**本文:**
>>
愛情って、与えようと思って与えるものじゃないと思う。失敗したり、傷つけたりしながらも、
いつの間にか溢れて届いているものだと思う。

親からの愛がいちばん嬉しい。
でも愛を持ってぎゅっと抱き締めてくれるのは、親だけじゃない。

与えてもらったひとに、お返しができなくても
また次は自分が誰かに同じようにしてあげることができる。


「ひとというのは最初こそ貰う側やけんど、いずれは与える側にならないかん。」(小説で出てくる言葉)

わたしはずっと、与えられる人になりたかった。

素直な気持ちで、誰かのために。

わたしは、家や学校でもない居場所がいつでもあった。
ただそこに居るだけで、心が落ち着いて
頑張らなくてもいい自分でいることができる。
<<
**データセット:**
>>
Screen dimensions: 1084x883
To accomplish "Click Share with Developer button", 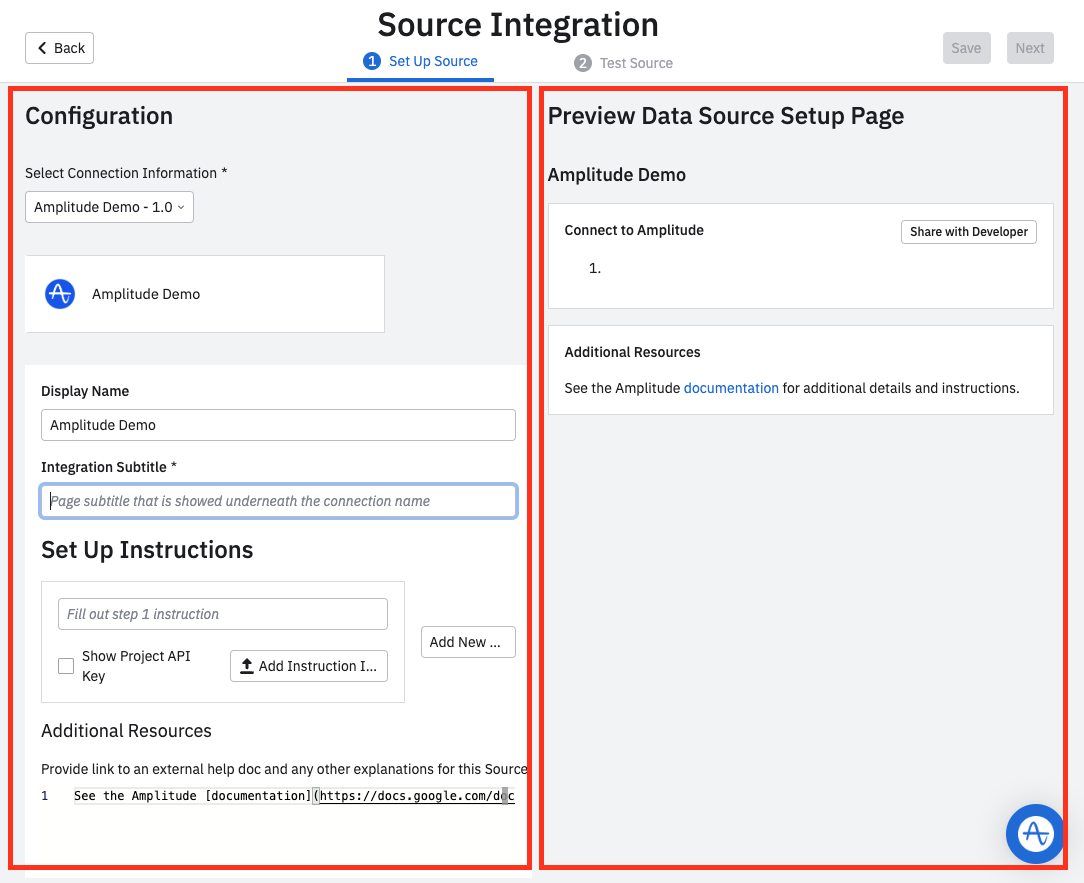I will (x=968, y=232).
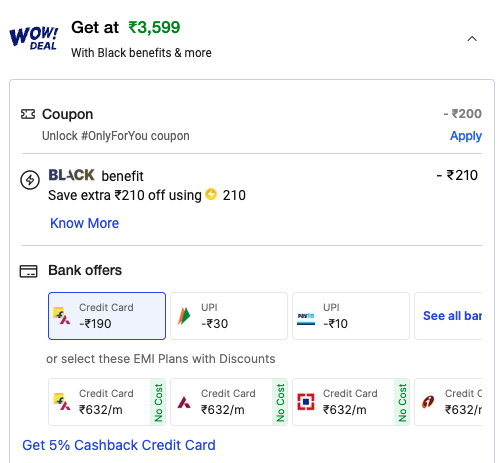Apply the #OnlyForYou coupon

(466, 136)
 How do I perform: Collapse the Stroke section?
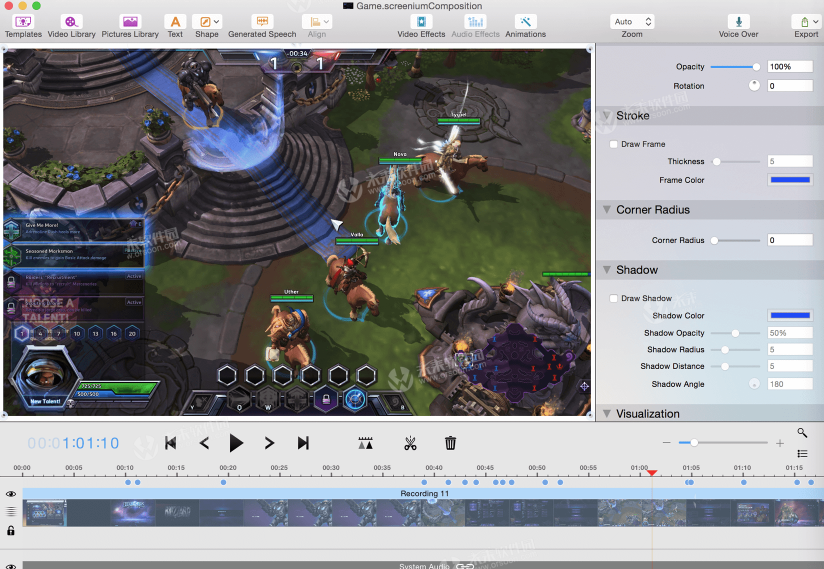click(607, 116)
<<
**練習問題:**
(a) 愛情について書かれた本文から、動詞「与える」が活用した形を、重複も含めて出てくる順にすべて書き出しなさい。
(b) 愛情について書かれた本文の「わたしは、家や学校でもない居場所」で始まる段落を、要点を保って一文に短くまとめなさい。
(c) 愛情について書かれた本文の最後の文に続けて、その先を書きなさい。

**解答:**
(a) 与えよう、与える、与えて、与える、与えられる

(b) わたしには家でも学校でもない居場所がいつもあり、そこではただ居るだけで心が落ち着き、頑張らなくてもいい自分でいられる。

(c)
そんなところがあったから、
"明日も頑張ろう"と前を向けた。

お父さんやお母さん、家族や友だち、今まで出逢ってきた人、本や映画。色んな出会いのおかげで、
自分の事だけじゃなくて
目の前にいるひとや遠くの人へ
"何かしたい。"と
頭だけじゃなくて、心でも
思えるようになってきた。

今まで関わってきた人もまた
誰かから受け取ったものを
わたしに与えてくれたんだろうな、と思う。